もう一羽の小鳥
ところで、ローデリヒはまだ結婚していなかった。
后候補については以前から話は幾つも上がっていたが、エミーリオを愛でるようになってからは、結婚の話が上るとあからさまにいい顔をしなくなった。
そのことに皇太后ゲルトルーデは危惧を抱いた。
皇帝が愛人を抱えるだけならかまわない。ところが、未婚の皇帝が召し抱えるようになったのは品も教養もない歌うたいの少年。これをゲルトルーデは甘受できなかった。少年愛を趣味として嗜んでいる者は老若男女身分問わずいることは承知しているし、自分には関わりがないのでこれまでは目を瞑ってきたが、自分の息子がそのような嗜好になるのは受け入れがたい問題だった。
結婚はさせなければならない。いっそ、ローデリヒの意志を無視して進めてもかまわない。ただ、現状のまま結婚させても、夫婦の仲が端から成立しないかもしれない。
息子の愛を少年から引き剥がすため、また跡継ぎの問題を解消するために、ゲルトルーデは一計を案じた。
その日、ゲルトルーデ主催の宴が開かれることになった。
普段から貴族の交流の場として使用されている広間には大勢の貴族が集まった。彼らを歓待するのは優雅に音楽を奏でる宮廷楽団、テーブルからこぼれ落ちんばかりに用意された料理の数々、それに甘い砂糖で作られたオブジェ。間違いなく何かあると、ただ贅沢なだけの日々に慣れ、刺激を求めている貴族達は興奮していた。
宴たけなわの頃、ゲルトルーデが動いた。
「皆様に一つ余興を用意してあります」
彼女の言葉に合わせて扉が開かれ、広間に一人の少女が現れた。
期待に上がる声と、同時に微かなどよめき。
会場へ足を踏み入れた少女の顔を見て、設けられた席に渋々座っていたローデリヒと、その傍らに控えていたエミーリオは息を飲んだ。
少女はエミーリオによく似ていた。
愛らしく微笑む少女は辺りをゆっくりと見回し、上座の皇帝とその愛人の少年の姿を認めると、意味ありげに笑みを深めた。
名をアルマと紹介された少女は歌を披露した。
小さな体から発する声は力強さには欠けていたが、透き通る声が奏でる旋律は美しく、人間の集いに一羽の小鳥が迷い込んできたかのような儚さと幻想的な空気を作り出した。

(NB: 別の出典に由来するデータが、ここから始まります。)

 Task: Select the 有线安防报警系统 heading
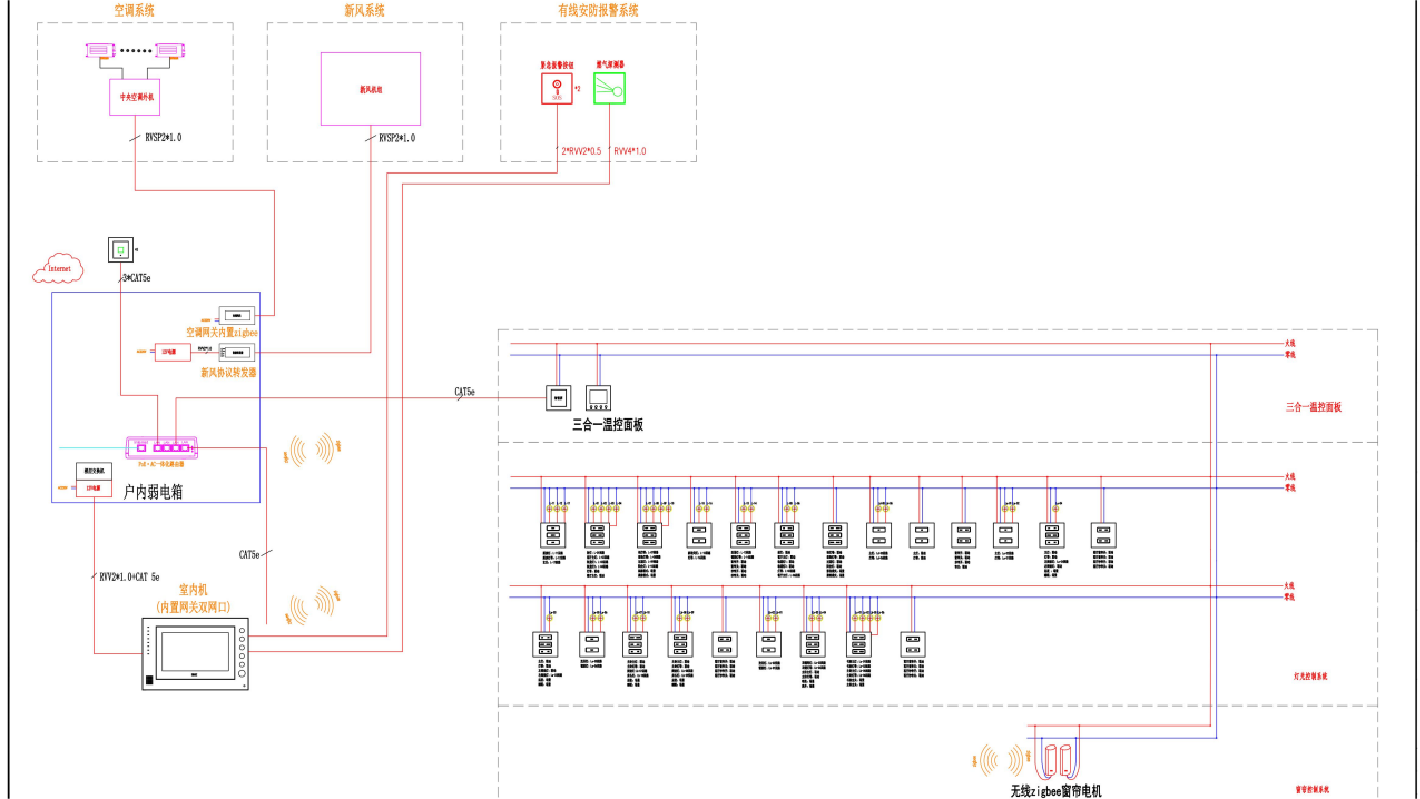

睨みつけるようにアルマを凝視するローデリヒに、ゲルトルーデは勝ち誇った笑みを浮かべた。
この一年の間に、ゲルトルーデは国中からエミーリオに顔立ちの似た少女を集め、教育と声楽を施し、美しい歌声を身につけさせた。そしてその中から最も見込んだ少女をローデリヒの后とするため宮殿へ連れてきたのである。

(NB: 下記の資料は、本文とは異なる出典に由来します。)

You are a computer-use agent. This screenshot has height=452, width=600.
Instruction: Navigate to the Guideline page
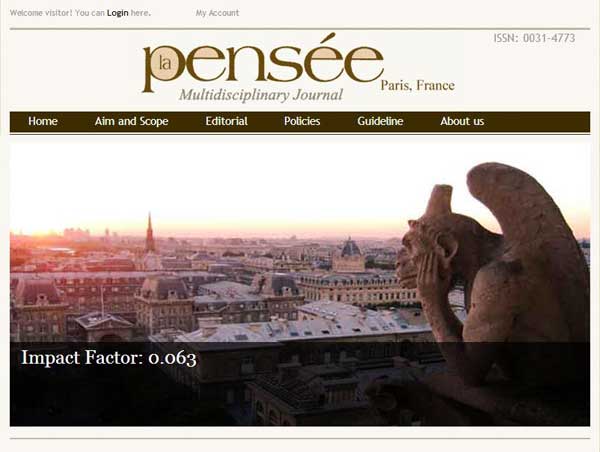click(x=380, y=121)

選ばれたアルマは、豪商の娘だった。このことに関してはアルマの元の身分よりも、ローデリヒの愛情をエミーリオから后へ移させることを重視した。
広間はアルマへの賞賛の声で溢れ返った。
その晩遅くまで、エミーリオはローデリヒの私室の近くの部屋で控えていた。
いつもならエミーリオの歌声が満たす部屋からは、少女の歌声が漏れ聞こえてくる。
宴が終わってすぐにエミーリオはローデリヒから遠ざけられた。だから、ローデリヒがアルマをどうするつもりでいるかわからない。
本当は、わからないもなにもない。彼女が宮殿に連れて来られた時点で、結婚は決定事項なのだ。ただエミーリオが気になることは、ローデリヒはアルマをどう思ったのか、そして自分をどうするか。
夜更けになり歌声が途切れた時、ずっと耳を澄ましていたエミーリオは胸が潰れそうだった。
ローデリヒとアルマの式は翌日挙げられ、アルマは間もなく懐妊した。
毎晩私室の近くで待機していたはずのエミーリオは、いつのまにかローデリヒの前から姿を消していた。